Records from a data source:
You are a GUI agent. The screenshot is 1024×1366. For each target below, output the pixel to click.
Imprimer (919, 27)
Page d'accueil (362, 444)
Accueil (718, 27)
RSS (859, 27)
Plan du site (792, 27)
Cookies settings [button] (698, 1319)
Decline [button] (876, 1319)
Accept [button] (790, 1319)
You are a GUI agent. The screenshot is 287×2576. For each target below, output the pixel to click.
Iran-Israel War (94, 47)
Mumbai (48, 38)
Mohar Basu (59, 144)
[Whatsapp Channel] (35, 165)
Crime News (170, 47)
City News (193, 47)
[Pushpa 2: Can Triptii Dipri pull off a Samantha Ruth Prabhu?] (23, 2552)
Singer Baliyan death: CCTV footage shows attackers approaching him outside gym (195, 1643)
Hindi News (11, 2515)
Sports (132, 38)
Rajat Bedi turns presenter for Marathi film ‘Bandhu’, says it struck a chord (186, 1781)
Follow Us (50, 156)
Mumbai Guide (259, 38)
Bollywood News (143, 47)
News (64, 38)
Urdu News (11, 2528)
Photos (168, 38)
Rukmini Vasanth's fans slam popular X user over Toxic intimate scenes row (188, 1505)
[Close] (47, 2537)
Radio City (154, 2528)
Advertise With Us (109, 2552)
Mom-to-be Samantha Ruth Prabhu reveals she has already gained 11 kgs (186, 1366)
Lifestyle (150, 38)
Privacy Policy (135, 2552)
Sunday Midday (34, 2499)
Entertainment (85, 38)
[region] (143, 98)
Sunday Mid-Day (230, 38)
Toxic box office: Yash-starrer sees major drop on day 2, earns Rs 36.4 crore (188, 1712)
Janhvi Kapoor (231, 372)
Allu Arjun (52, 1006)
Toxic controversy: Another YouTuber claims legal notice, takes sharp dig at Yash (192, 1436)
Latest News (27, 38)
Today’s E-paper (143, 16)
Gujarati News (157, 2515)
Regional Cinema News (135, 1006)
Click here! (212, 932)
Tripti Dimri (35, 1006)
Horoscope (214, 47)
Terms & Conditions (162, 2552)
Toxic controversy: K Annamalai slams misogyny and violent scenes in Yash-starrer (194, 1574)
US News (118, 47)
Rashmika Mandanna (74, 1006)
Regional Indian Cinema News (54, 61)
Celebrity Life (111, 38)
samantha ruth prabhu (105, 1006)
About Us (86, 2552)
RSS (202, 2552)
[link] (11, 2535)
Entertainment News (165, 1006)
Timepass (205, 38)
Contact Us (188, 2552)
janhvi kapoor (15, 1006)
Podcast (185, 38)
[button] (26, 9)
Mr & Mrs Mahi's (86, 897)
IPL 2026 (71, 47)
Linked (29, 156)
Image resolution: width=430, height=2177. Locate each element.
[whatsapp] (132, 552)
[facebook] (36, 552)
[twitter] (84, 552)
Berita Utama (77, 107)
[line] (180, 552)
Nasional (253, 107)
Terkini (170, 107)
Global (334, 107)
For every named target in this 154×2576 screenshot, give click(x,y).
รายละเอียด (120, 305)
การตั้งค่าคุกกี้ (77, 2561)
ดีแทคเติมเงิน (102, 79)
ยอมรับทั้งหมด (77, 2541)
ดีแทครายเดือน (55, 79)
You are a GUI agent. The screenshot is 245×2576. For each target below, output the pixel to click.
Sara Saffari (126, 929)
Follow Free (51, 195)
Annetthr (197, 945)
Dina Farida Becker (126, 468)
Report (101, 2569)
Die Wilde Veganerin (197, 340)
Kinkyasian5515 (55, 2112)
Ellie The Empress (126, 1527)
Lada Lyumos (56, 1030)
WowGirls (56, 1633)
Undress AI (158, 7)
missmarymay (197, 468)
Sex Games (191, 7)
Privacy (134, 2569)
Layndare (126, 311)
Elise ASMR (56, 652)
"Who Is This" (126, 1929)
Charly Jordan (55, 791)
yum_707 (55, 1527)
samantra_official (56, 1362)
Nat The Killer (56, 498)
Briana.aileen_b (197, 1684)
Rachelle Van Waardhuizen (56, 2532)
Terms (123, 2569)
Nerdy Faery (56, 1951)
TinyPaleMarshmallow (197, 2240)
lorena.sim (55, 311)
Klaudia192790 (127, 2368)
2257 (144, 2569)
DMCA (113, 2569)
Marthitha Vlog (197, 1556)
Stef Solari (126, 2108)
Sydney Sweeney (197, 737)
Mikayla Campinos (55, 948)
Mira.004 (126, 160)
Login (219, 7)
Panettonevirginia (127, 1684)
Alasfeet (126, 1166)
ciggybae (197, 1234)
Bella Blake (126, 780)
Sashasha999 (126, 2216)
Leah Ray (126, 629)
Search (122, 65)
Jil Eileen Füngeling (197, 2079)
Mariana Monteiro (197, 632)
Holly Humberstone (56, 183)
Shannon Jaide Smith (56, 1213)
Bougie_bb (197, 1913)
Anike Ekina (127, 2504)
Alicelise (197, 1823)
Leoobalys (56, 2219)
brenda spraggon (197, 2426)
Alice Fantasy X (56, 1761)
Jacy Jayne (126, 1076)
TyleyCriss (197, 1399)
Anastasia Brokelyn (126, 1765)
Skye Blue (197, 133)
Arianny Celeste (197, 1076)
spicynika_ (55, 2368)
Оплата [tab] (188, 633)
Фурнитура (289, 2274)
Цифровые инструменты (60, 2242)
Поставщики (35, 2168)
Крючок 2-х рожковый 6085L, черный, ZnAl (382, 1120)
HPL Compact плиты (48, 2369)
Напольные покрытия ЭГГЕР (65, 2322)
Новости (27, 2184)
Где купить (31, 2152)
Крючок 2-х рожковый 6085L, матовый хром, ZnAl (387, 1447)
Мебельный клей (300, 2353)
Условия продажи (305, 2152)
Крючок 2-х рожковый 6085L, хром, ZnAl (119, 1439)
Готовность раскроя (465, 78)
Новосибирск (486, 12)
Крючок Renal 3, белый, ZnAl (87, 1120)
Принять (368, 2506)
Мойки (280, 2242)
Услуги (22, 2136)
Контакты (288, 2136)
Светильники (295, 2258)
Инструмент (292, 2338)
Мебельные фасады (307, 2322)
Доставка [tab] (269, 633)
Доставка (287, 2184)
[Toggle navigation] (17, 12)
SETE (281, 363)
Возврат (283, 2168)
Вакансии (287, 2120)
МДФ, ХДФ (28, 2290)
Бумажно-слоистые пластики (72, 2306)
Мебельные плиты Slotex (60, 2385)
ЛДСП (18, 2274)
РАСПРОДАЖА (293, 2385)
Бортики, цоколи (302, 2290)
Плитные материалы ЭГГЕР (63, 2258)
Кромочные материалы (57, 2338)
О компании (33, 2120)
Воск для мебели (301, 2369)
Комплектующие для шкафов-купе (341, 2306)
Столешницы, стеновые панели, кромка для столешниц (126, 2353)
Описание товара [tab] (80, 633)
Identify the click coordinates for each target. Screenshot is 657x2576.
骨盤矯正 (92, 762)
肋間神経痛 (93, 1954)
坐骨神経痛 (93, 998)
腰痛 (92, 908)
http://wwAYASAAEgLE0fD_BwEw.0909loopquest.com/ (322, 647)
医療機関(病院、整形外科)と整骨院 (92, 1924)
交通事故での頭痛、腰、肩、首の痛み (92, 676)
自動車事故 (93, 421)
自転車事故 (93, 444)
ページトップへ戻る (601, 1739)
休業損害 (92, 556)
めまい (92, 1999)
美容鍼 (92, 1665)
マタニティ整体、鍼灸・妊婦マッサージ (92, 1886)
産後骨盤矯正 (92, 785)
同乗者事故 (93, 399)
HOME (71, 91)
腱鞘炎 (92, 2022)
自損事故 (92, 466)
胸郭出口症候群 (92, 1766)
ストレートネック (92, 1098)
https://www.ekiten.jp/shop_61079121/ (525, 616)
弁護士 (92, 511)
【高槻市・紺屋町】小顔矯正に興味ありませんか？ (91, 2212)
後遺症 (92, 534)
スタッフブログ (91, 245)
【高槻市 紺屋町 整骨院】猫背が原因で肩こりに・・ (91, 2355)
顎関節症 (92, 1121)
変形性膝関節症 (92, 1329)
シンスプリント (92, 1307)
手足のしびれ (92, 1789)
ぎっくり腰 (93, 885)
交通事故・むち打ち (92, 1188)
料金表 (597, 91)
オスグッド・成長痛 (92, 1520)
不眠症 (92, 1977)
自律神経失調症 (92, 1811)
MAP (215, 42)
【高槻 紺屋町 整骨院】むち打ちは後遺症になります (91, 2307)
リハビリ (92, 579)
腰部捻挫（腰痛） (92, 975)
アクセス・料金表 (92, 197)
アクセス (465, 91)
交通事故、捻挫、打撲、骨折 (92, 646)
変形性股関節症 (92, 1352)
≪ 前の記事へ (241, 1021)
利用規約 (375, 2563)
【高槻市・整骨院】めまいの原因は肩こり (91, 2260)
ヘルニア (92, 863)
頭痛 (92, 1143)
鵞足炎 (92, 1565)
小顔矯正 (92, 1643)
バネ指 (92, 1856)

• _Your objective_
Return, word for word, every line from the top of the entries down to the line that holds "Rukmini Vasanth's fans", both included.

• _Answer to this problem_
You are a GUI agent. The screenshot is 1024×1366. For each target below, output the pixel to click.
Imprimer (919, 27)
Page d'accueil (362, 444)
Accueil (718, 27)
RSS (859, 27)
Plan du site (792, 27)
Cookies settings [button] (698, 1319)
Decline [button] (876, 1319)
Accept [button] (790, 1319)
You are a GUI agent. The screenshot is 287×2576. For each target below, output the pixel to click.
Iran-Israel War (94, 47)
Mumbai (48, 38)
Mohar Basu (59, 144)
[Whatsapp Channel] (35, 165)
Crime News (170, 47)
City News (193, 47)
[Pushpa 2: Can Triptii Dipri pull off a Samantha Ruth Prabhu?] (23, 2552)
Singer Baliyan death: CCTV footage shows attackers approaching him outside gym (195, 1643)
Hindi News (11, 2515)
Sports (132, 38)
Rajat Bedi turns presenter for Marathi film ‘Bandhu’, says it struck a chord (186, 1781)
Follow Us (50, 156)
Mumbai Guide (259, 38)
Bollywood News (143, 47)
News (64, 38)
Urdu News (11, 2528)
Photos (168, 38)
Rukmini Vasanth's fans slam popular X user over Toxic intimate scenes row (188, 1505)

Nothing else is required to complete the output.